■ EXERCISE PROMPT:
In the essay on translated literature below, for how many years did the Best Translated Book Award honor translators, editors, and publishers?

■ SOURCE EXTRACT:
◆ ◆ ◆ ◆ ◆

Why Translation Matters
The case for translation is ultimately the case for curiosity, for recognizing that the way we see the world is not the only way to see it.
When American readers encounter László Krasznahorkai's endless sentences, they're not just reading a novel; they're experiencing a Hungarian way of constructing thought. When they read Mahmoud Darwish's poetry, they're encountering a Palestinian experience of loss and longing that no American writer could have written. When they read Clarice Lispector's mystical Brazilian meditations, they're accessing a spiritual and linguistic tradition utterly unlike anything in English-language literature.
This isn't just about diversity in some checkbox sense. It's about the expansion of consciousness that comes from encountering genuinely different ways of thinking, seeing, and expressing. Languages aren't just different words for the same things; they're different ways of carving up reality, different assumptions about what matters and how to express it.
The translators, editors, and publishers who make this possible—the people the Best Translated Book Award honored for thirteen years—are doing essential cultural work. They're fighting against the provincialism that comes naturally to speakers of a global language, reminding Americans that their literature is just one literature among many, and not necessarily the most interesting one.
A Partial Canon
For readers looking to explore the world of translated literature, the Best Translated Book Award shortlists offer an excellent starting point. A few recommendations from across the years:
For those who want to understand what contemporary international literary fiction looks like at its most ambitious, start with Roberto Bolaño's "2666" or László Krasznahorkai's "Satantango." Both are demanding, lengthy, and utterly unlike most American fiction.
For something more accessible, try Tove Jansson's "The True Deceiver" or Alejandro Zambra's "Bonsai"—both are short, psychologically acute, and demonstrate that world literature doesn't have to mean world-sized books.
For rediscovery of lost masters, seek out Robert Walser's novels in Susan Bernofsky's translations, or Sigizmund Krzhizhanovsky's surreal Soviet-era stories.

◆ ◆ ◆ ◆ ◆

■ DATA UNDER STUDY:
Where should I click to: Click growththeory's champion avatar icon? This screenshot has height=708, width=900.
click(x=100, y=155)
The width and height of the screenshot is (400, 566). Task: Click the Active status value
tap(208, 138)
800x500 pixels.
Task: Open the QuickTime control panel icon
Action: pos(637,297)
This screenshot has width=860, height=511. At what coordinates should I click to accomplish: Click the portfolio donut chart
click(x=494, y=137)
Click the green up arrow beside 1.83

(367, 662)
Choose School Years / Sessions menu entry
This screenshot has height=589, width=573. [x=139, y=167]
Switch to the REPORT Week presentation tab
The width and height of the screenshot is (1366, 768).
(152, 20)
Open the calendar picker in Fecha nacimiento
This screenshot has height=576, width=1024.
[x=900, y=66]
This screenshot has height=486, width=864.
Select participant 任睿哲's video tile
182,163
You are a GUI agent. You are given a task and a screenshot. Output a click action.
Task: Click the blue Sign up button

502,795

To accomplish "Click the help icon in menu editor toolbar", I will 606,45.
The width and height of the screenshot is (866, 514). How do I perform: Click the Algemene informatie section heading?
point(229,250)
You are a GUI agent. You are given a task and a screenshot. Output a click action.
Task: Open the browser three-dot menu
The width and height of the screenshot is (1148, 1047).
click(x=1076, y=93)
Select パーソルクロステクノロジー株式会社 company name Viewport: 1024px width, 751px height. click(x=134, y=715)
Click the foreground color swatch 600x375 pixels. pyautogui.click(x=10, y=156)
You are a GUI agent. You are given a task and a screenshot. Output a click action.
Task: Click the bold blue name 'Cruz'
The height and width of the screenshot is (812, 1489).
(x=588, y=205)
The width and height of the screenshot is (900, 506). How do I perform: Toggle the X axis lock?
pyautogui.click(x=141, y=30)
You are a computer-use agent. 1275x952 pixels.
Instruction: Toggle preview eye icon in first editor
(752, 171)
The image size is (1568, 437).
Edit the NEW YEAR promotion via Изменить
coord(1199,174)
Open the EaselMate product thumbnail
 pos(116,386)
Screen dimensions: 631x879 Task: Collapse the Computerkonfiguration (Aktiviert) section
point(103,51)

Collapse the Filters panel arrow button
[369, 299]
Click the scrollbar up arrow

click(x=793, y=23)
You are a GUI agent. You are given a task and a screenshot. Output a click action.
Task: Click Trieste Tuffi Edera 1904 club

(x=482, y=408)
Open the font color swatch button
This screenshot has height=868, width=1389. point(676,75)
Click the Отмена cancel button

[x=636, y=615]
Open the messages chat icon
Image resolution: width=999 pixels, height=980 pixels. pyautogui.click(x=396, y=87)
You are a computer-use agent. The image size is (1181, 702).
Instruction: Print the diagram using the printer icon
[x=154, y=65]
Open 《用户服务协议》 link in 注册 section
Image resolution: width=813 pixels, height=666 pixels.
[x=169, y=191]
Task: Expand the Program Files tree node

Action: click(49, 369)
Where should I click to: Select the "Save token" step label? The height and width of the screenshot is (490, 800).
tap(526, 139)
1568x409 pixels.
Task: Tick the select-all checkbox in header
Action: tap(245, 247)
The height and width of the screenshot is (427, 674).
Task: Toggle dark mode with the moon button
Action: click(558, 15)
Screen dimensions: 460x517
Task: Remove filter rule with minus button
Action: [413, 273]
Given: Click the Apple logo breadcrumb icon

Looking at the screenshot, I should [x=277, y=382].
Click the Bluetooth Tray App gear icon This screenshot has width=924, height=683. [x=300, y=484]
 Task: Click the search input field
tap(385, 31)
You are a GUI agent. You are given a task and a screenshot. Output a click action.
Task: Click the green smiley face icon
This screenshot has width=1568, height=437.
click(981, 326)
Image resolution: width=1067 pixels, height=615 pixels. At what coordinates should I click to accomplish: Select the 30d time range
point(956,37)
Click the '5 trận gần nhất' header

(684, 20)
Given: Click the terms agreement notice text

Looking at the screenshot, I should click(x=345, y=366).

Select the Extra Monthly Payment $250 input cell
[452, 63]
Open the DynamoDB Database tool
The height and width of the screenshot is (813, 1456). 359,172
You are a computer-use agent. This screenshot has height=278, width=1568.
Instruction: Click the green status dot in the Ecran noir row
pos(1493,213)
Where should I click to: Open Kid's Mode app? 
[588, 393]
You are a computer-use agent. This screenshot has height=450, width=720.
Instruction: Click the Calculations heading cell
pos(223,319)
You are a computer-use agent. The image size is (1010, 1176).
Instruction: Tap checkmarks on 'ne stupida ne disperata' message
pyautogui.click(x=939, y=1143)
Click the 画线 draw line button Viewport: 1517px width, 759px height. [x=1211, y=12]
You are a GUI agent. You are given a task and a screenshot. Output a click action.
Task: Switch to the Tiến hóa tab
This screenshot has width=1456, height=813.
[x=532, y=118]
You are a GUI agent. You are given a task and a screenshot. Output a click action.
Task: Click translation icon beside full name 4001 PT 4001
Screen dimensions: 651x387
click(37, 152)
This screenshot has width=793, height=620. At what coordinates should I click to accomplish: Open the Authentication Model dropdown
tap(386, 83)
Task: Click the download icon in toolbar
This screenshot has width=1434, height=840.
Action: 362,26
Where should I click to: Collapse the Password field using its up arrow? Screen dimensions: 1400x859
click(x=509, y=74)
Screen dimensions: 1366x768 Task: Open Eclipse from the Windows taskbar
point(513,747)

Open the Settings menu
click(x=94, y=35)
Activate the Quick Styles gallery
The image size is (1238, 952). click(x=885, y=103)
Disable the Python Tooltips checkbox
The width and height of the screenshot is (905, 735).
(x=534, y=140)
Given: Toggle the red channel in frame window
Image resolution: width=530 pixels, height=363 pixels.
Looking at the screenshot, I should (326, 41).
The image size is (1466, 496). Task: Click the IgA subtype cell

◆ ◆ ◆ ◆ ◆

■ FINAL ANSWER:
Thirteen years.